Nonetheess, the digital world can't be ignored. I'd like your thoughts/biases/rants on how to get the film into a digital format. Should I buy a film/negative  scanner or have a scan made when the picture is developed? What is a good DP? Do the home scans look decent? Just trying to get some information.


----------



## Orrin (Dec 11, 2010)

I get my color-negative film scanned when it is processed.  The shop I use here in Northern Nevada provides a 6MP scan (2048x3072) in either JPEG or TIFF.

I also have a reasonably good scanner buried into the top of my Canon MP990 printer that
is used to rescan older material that was never scanned or scanned by Kodak at 1024x1536.

Check to see what is available in your area. If you cannot get at least a 6MP scan, I would invest is a scanner. (Most drug stores only do a 1024x1536 scan).


----------



## Josh66 (Dec 11, 2010)

I send the film out, scan at home (using an Epson V600).

I used to use a PlusTec 7300, which I really liked too.

What is a DP?  Not familiar with that...

Home scans look just as good as any other scans, for the most part.  It depends a lot on how well the film has been taken care of.

Both the Epson V600 and the PlusTec 7300 are in the $2-300 range.  They both do a pretty good job, IMO.

I have never really been able to figure out what is so much better about the Epson V700 to justify the steep price difference.  Looking at the specs, I see very little difference between the 600 & 700...


----------



## djacobox372 (Dec 11, 2010)

O|||||||O said:


> I send the film out, scan at home (using an Epson V600).
> 
> I used to use a PlusTec 7300, which I really liked too.
> 
> ...



I would definitely recommend a flat-bed type scanner, as feeding the frames in one-by-one into a dedicated film scanner is way to time consuming. With a flatbed you can scan 12 to 24 frames at a time. 

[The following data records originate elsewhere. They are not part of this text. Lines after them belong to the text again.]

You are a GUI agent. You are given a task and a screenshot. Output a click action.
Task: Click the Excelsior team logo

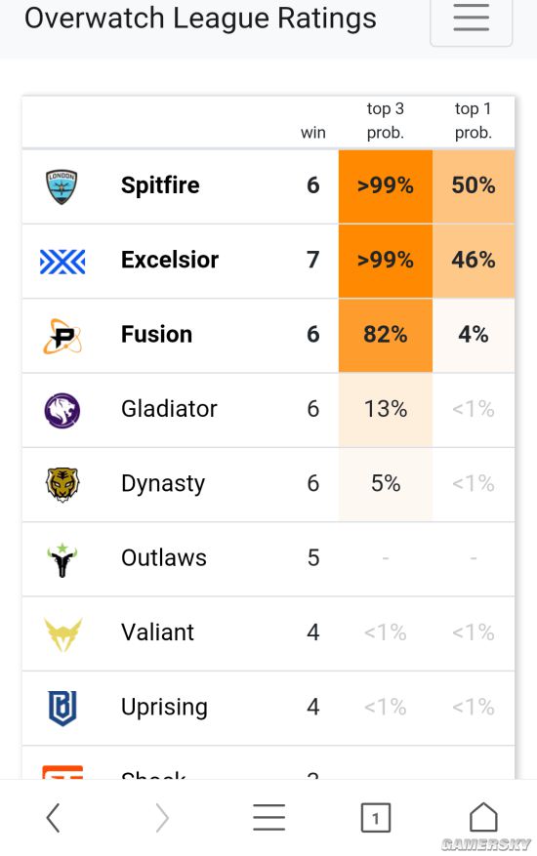pos(62,261)
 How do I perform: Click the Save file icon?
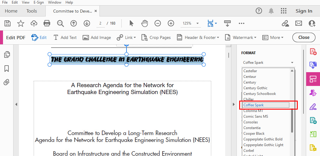click(x=8, y=23)
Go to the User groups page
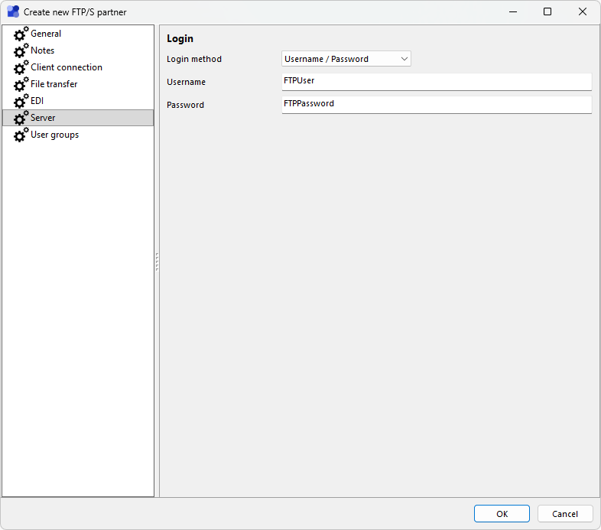The width and height of the screenshot is (601, 530). pyautogui.click(x=54, y=135)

The reason for the higher price for the v700 is that it's literally TWICE the scanner of the V600. Not in terms of quality or resolution, but in how much film it can scan. It also allows one to scan 4x5 and 8x10 film. Is it worth the extra $$? your call--the ability to scan 4x5 made it a must have for me. 

The difference can be seen in the film holders:

V700 film holders (included 8x10 mask is not shown):






V600 film holders:


----------



## Josh66 (Dec 11, 2010)

Ah.  So I guess the top scanner is much larger on the V700.

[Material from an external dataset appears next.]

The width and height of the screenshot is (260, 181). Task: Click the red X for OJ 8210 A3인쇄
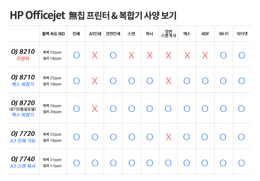pos(95,55)
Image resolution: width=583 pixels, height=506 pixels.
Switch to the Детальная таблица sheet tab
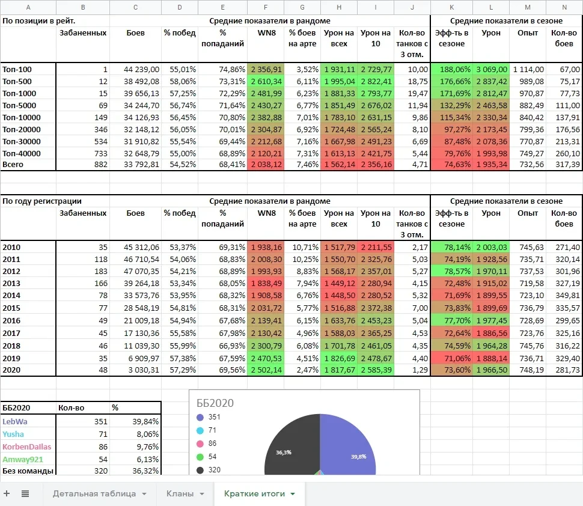(94, 493)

Now, see - that's something they need to tell you when you're looking at specs on Newegg (or wherever).  Online, I couldn't really find anything that showed the differences as clearly as you have (even on V600 vs V700 threads on photo forums).


----------



## djacobox372 (Dec 11, 2010)

I hear you about the price of quality film cameras dropping, I just sold a MINT Nikon FE for $40 on ebay (no reserve auction).

Right now I have a very nice F2A on ebay not-selling at $150 buy it now, and a near mint FM for $74.  

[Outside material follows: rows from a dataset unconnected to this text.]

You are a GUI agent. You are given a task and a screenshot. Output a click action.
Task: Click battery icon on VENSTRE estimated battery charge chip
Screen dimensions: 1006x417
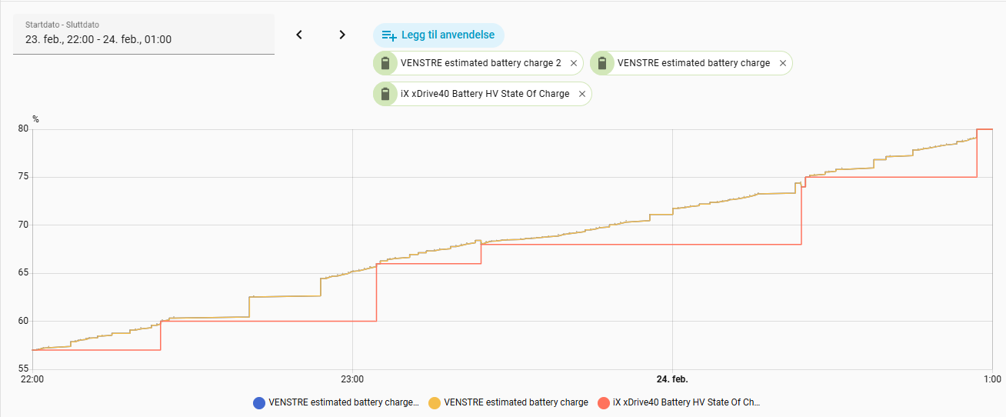pyautogui.click(x=602, y=63)
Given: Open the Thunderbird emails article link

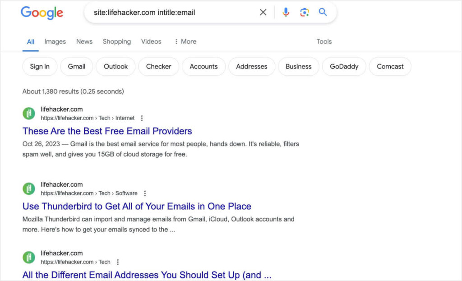Looking at the screenshot, I should point(137,206).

Frankly, if you plan on using the camera a lot I'd recommend an staying away from the F2 and F2A--the meters are just too primitive and unreliable.  The F2AS has a solid meter, but you'll pay more for it.

The FE, FE2, FM, FM2, F3, F2A, F100, F4 and F5 are all recommended.

The F100 is probably the best deal out there, selling for as low as $130.


----------



## KenC (Dec 11, 2010)

If you are going to scan only a few frames per roll, then a dedicated film scanner may be better because feeding a few strips of film is not that onerous (my Nikon Coolscan V doesn't use film holders, eliminating that step), and results from a scanner designed specifically for film are likely to be better.  As for 6 MP, scans, they are OK for page size and perhaps 11x14 prints, but if you ever want to make much larger prints or crop considerably and print a small part of the frame page size, that is not enough resolution.  A dedicated film scanner (even a relatively low-end like the Coolscan V) will give you about 15-20 MP.


----------



## djacobox372 (Dec 11, 2010)

O|||||||O said:


> Ah.  So I guess the top scanner is much larger on the V700.
> 
> Now, see - that's something they need to tell you when you're looking at specs on Newegg (or wherever).  Online, I couldn't really find anything that showed the differences as clearly as you have (even on V600 vs V700 threads on photo forums).



Yeah, but it really isn't much of an advantage to be able to scan 24 vs. 12 negs at a time.  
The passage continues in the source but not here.